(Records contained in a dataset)
%%
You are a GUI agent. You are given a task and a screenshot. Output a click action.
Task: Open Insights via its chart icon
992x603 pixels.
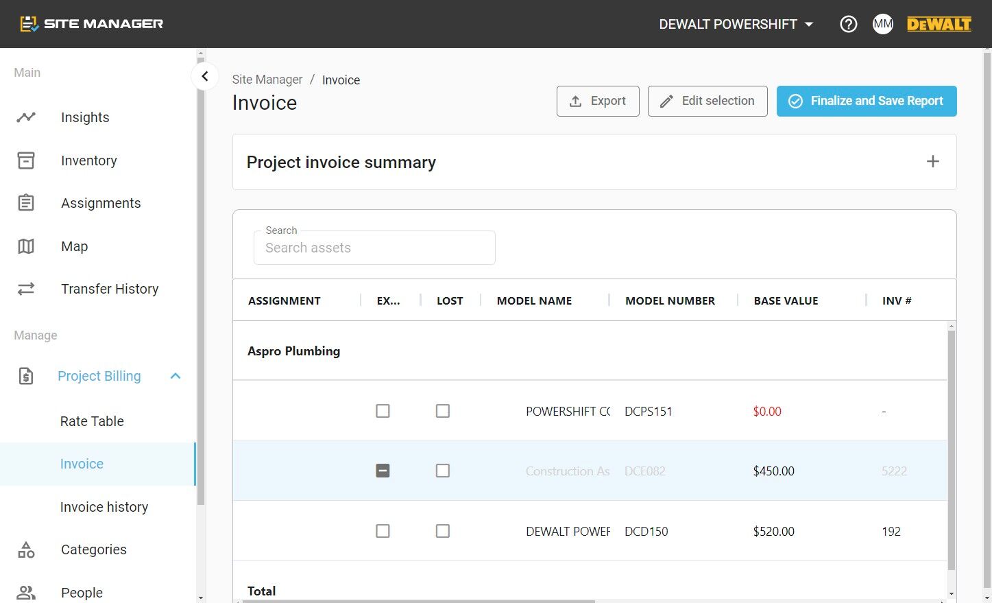pos(26,117)
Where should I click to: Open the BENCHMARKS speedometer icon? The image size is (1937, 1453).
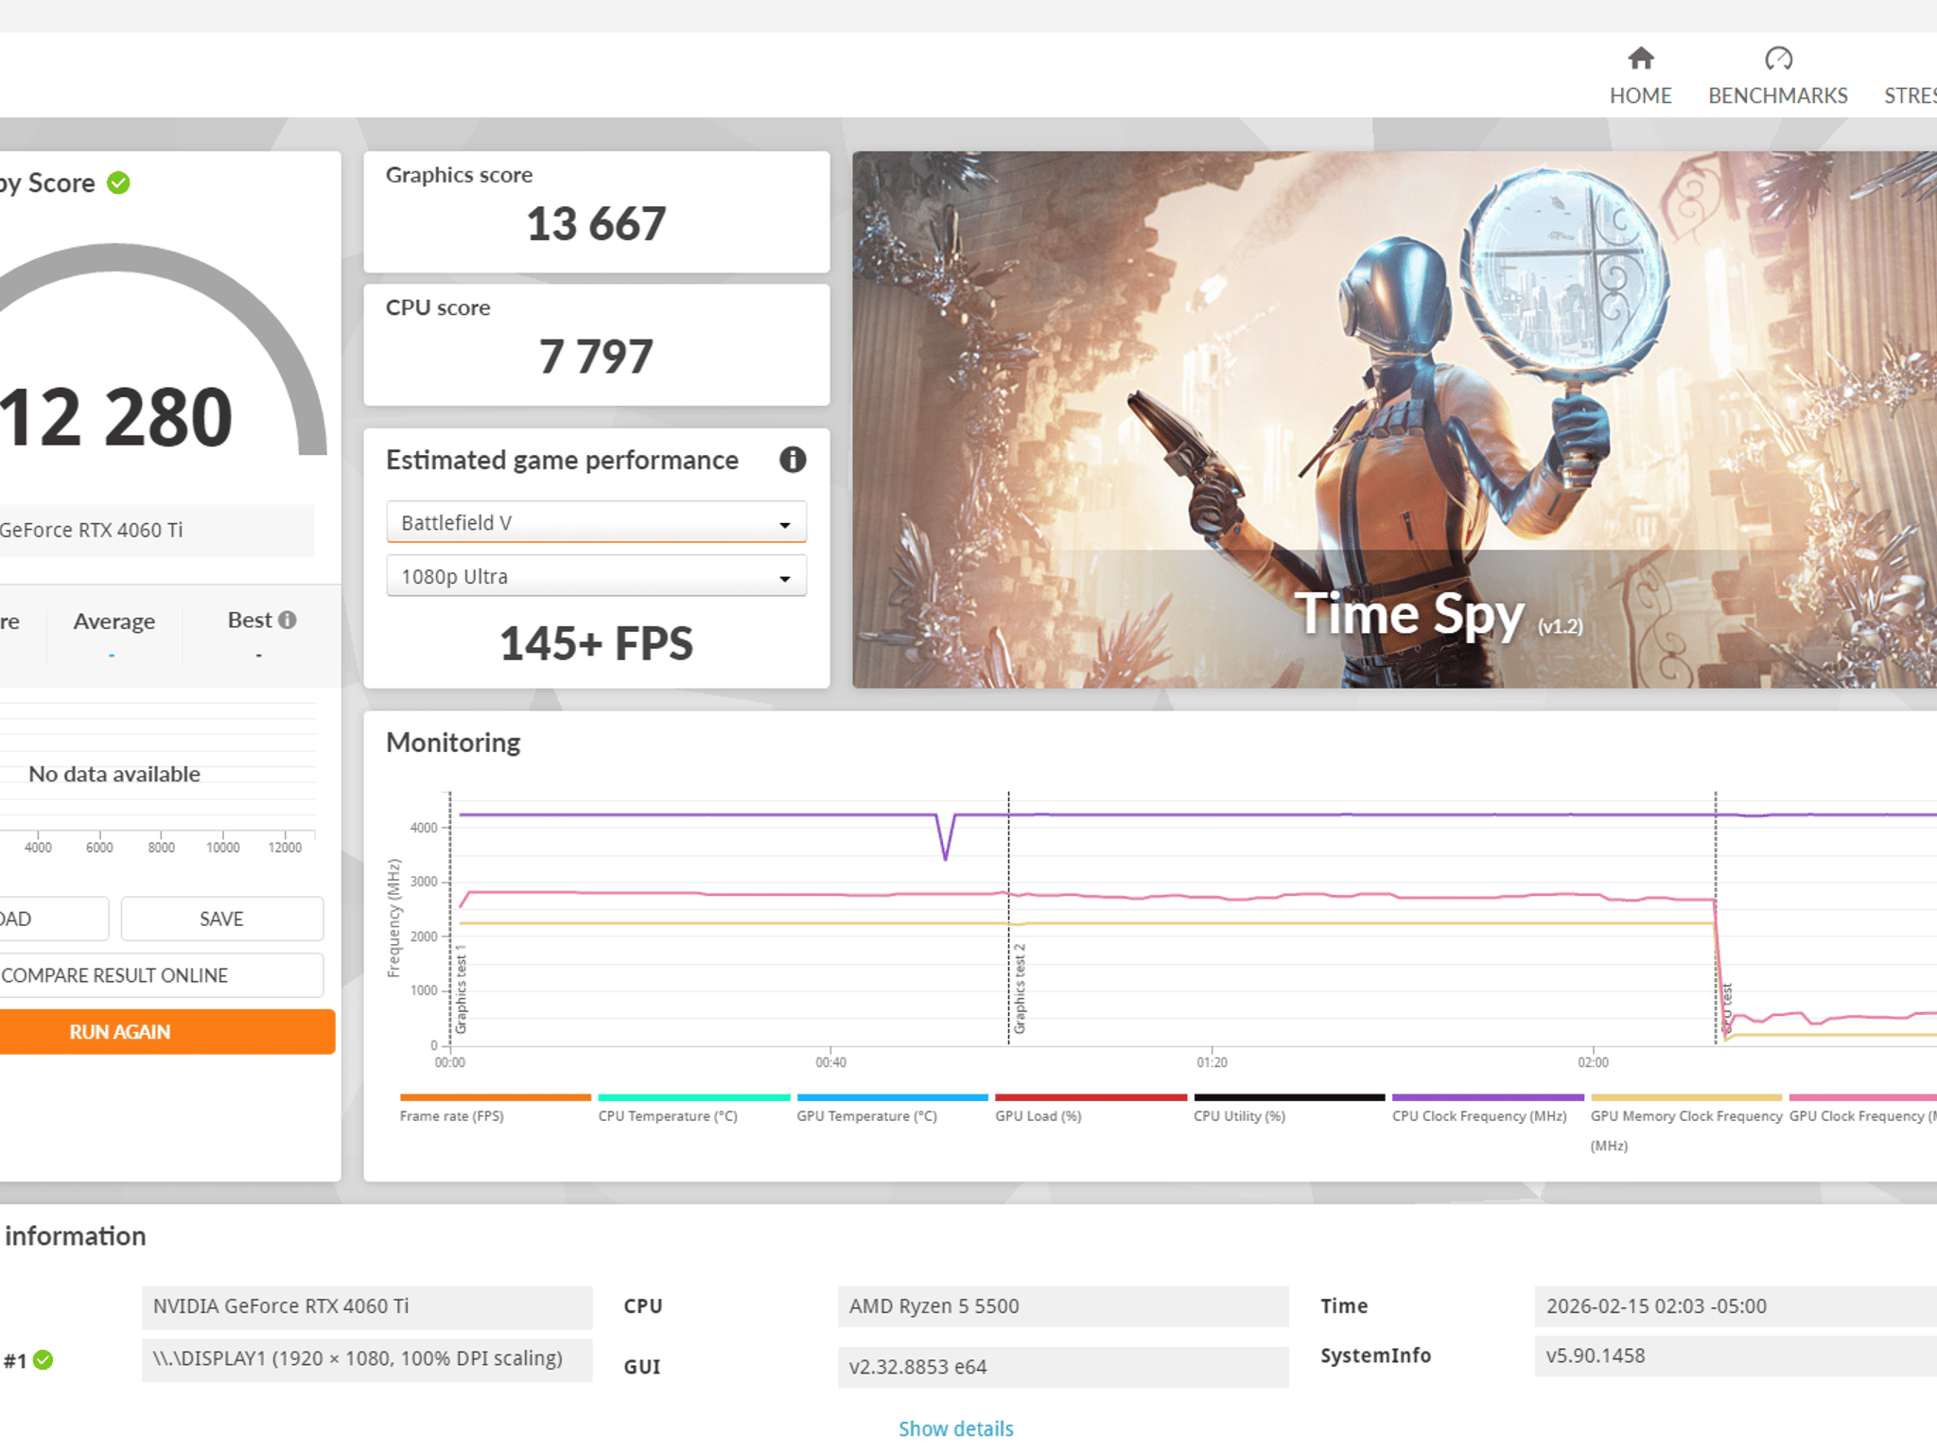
%%
The answer must consist of every line above that contains the word "click".

You are a GUI agent. You are given a task and a screenshot. Output a click action.
Where should I click to: Open the BENCHMARKS speedometer icon? The image size is (1937, 1453).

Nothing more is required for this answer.